Last night I went along to the Royal Festival Hall to meet lot of women that the fabulous Laura Dockrill had invited. She thought we should all get together and talk hardcore business and swap cards, that sort of thing. I didn't actually have any business cards printed up, but I had some sweets bags and stickers and stuff, so I went trotting along with my bag of little packets.



I hardly knew anyone there, but I'd talked with a few of the people on Twitter and was super-chuffed when I met @Coxxy - whose real name is Sarah Yewman - who had made a little mini-me with her six-year-old daughter! Her daughter was very precise with what she wanted: my polka-dot boots from the Hay Festival, tortoise-shell specs, Superkid green outfit and a netted hat. Excellent.

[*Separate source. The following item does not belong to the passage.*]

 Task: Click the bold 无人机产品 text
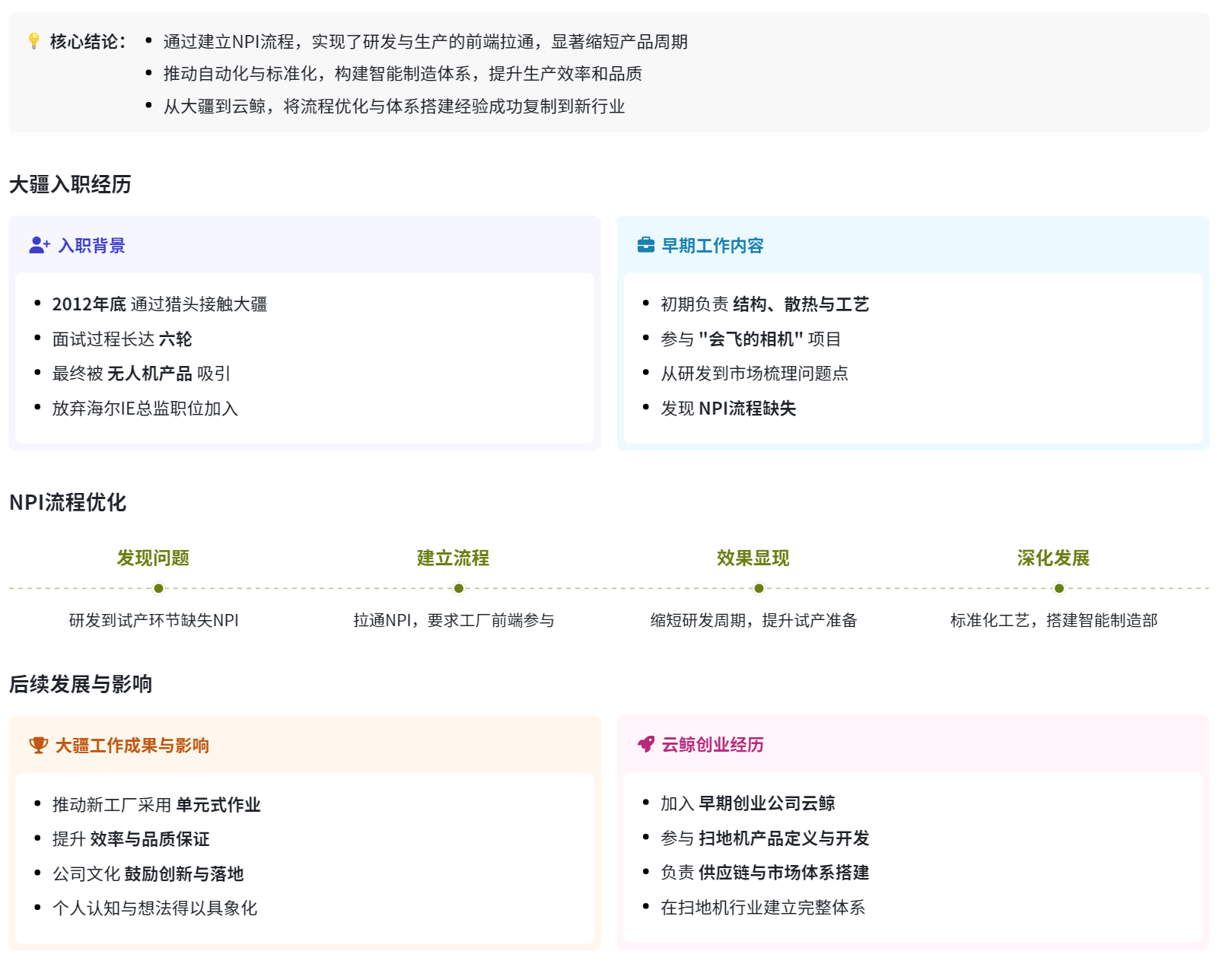point(149,374)
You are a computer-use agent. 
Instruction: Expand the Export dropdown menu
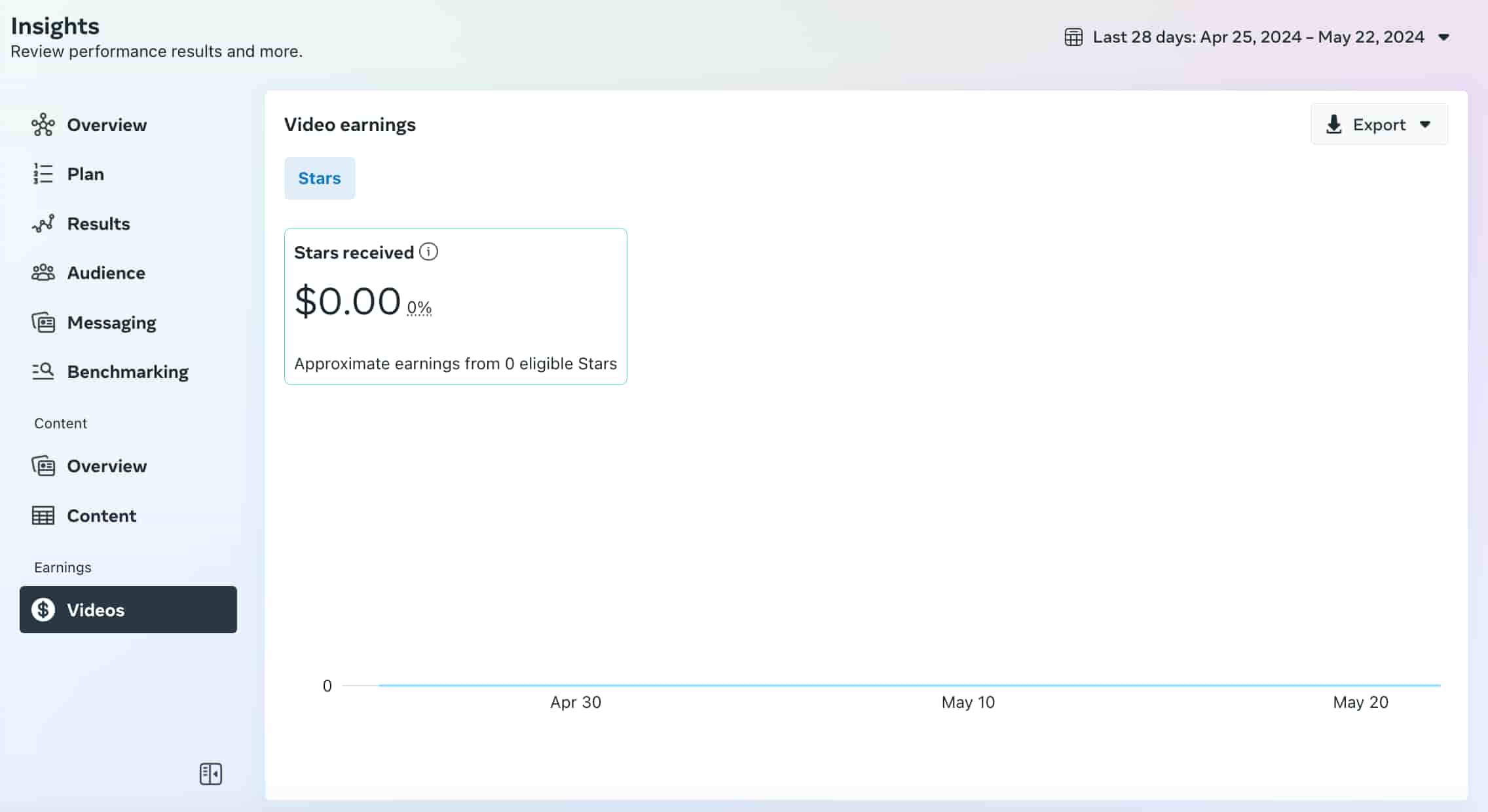click(x=1425, y=124)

I was hit fairly instantly with the realisation that I would come home with this big stack of cards and have NO IDEA who any of these people were. I have the worst memory of anyone I know (which is partly the reason I blog). We did this sort of speed dating thing, chatting for three minutes, then swapping when someone hit a gong. So I tried to take a photo of the people I talked with, holding their card.

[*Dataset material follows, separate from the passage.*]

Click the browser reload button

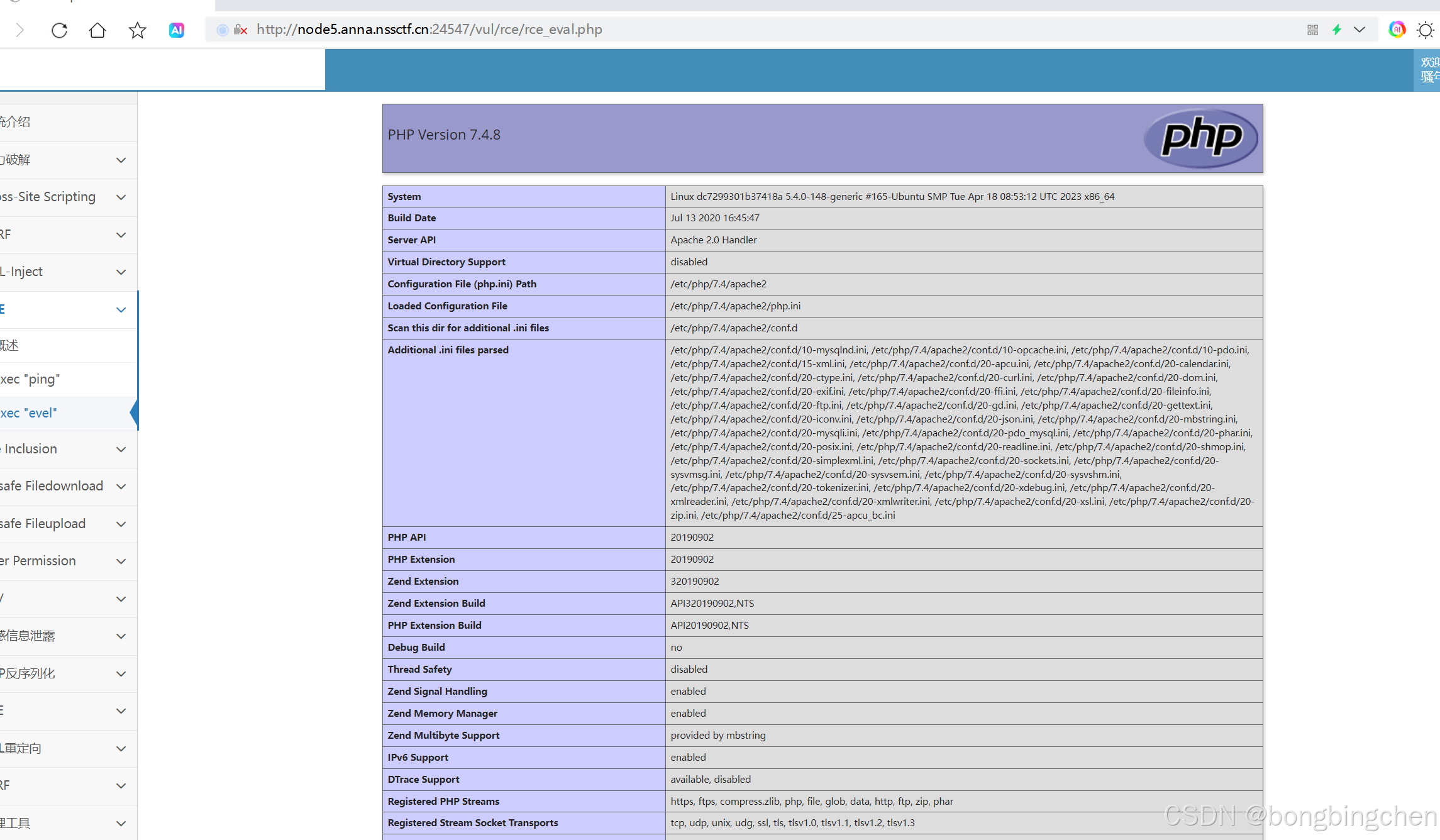(59, 30)
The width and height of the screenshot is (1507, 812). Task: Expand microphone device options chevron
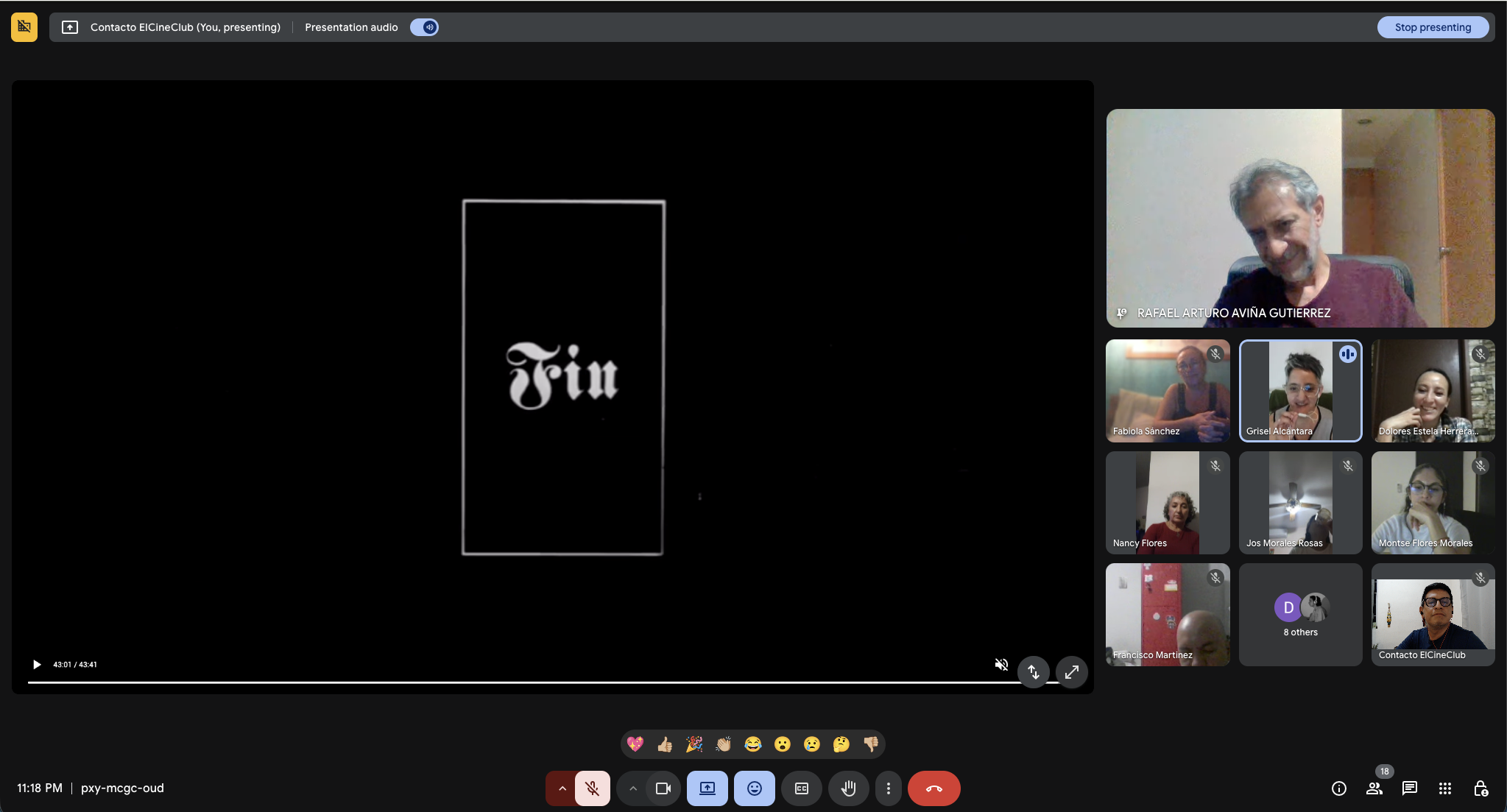point(562,788)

Top row from left: Bimpe Alliu, Louise Haworth, Hannah Hall, Rosa Doherty;
Second row: Holly Walker, Gemma Greany, Jade Anouka;
Third row: Georgie Rogers, Eda Giray and Rosie Beard


Presenting the lovely planning team! Here's telly Production Manager Shanna Baynard, author of the Darcy Burdock books Laura Dockrill and Tamsin Ace, who's Performance & Dance Programmer at the Southbank Centre. It was great meeting Shanna, who'd done most of the e-mailing. I'd met Laura before as a co-curator at the Pop Up Festival and worked with Tamsin at the Imagine Festival. The name they gave the evening (and the TWitter hashtag) was #NotAFeministTribe; and while I'm pretty sure we are all feminists, we weren't ranty or anything, just getting to know each other, and Laura made sure we started by talking about our jobs, not feeling we had to chit-chat about other stuff first. Great idea.

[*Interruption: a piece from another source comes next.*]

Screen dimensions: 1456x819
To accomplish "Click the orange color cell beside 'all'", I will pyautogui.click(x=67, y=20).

One of the evening's highlights was running into Sophie Lording, who used to run the children's part of the Hay Festival. She's now living in London, works at the BBC and is working her way toward being a radio producer. She'll get there, I have no doubt; the woman is awesome and supremely well-organised. And, of course, glamour shots with totally new people (looking fab, Gemma Greany)! Thanks so much for a great evening, ladies! The team are hoping to make the meetings a regular thing, bringing in new women. Thank you, Southbank Centre, Red Bull and Bare Minerals for sponsoring.



Speaking of awesome women, I was reading The Bookseller over breakfast and saw another interview with new Children's Laureate Malorie Blackman. Great to see she's put in another plug for comics! (Or 'graphic novels', as some people prefer to call them.) I was talking about Malorie to one person during the evening, and she said her son loves comics, but his teacher's always trying to discourage him and make him read other kinds of books. But she's fighting back, to let her son read what he loves. Which is the best way to keep a kid in love with reading, good mum.